Charlotte laughed, “I try.”

They left it all in the cavern under my roots. All, except one thing. 


As The Amelia left the runway, streaming past the edge of the Asmara plateau, Friedrich asked, “Did you remember to post your package?”

“Yes,” Charlotte said, “but you are a bit late reminding me, young man.”

The boy looked behind his seat again and again.

“What?” Charlotte asked.

“Is it really mine?”

“Yup.”

“What’s Pop gonna say when I bring home a real, true for life sword?”

“I can’t even imagine,” Charlotte grinned.


Oxford 

Charlotte clicked the remote on the projector. “Behold the ever-expanding universe. The latest triggering event spurring this research was the unexplained sudden influx of stars in the constellation Ara. Some counts say by over a million newly visible astronomical objects. By calculating . . .”
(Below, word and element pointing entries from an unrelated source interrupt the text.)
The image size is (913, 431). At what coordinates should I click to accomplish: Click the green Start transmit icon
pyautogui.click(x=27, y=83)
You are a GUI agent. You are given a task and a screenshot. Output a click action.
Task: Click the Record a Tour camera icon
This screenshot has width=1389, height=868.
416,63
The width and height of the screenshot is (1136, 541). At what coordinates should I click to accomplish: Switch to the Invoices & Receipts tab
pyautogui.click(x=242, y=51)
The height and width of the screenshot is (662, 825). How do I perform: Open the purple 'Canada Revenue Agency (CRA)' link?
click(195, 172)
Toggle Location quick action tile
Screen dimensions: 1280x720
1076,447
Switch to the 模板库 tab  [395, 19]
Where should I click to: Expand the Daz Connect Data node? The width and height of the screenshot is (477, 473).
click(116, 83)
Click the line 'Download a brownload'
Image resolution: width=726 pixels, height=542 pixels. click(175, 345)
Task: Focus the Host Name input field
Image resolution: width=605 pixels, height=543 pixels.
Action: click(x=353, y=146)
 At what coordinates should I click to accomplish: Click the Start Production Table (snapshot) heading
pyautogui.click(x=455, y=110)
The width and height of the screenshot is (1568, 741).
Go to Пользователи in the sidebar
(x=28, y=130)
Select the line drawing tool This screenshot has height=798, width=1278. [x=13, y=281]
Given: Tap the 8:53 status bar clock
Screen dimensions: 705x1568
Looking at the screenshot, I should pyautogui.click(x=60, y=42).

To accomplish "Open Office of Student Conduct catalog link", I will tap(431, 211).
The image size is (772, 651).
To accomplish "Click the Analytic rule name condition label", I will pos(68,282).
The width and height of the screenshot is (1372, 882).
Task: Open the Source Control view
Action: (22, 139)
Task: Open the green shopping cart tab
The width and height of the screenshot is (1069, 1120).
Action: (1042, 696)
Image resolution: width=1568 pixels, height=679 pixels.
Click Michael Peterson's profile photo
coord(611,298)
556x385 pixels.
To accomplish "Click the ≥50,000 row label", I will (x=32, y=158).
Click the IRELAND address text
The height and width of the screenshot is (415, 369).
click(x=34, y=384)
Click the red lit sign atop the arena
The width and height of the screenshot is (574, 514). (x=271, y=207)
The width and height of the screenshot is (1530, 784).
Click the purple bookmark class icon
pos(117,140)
She stopped, looking out at the downcast eyes of her students.

“Or I could begin this way,” she said, turning off the projector. “So the goddess AraAthena was once a real piece of work. No wonder since her father, Zeus, King of the Greek gods, conspired with his brothers and sisters (all except Hestia who withdrew in hopes of keeping the family together once the dust settled) to murder their parents, the Titans, which started time (which pretty much stinks for all of us). Oh, and he ate A’Thena’s mother for lunch.”

Seventy-eight pairs of eyes looked up from their notebooks.